● WHAT THE TASK ASKS: Extract every line below, verbatim.

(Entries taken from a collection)
══════

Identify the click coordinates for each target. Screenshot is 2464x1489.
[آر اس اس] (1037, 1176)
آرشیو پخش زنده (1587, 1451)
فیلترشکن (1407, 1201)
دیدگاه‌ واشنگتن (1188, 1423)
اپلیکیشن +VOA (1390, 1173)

══════

● ANSWER FOR THE TASK:
Identify the click coordinates for each target. Screenshot is 2464x1489.
[آر اس اس] (1037, 1176)
آرشیو پخش زنده (1587, 1451)
فیلترشکن (1407, 1201)
دیدگاه‌ واشنگتن (1188, 1423)
اپلیکیشن +VOA (1390, 1173)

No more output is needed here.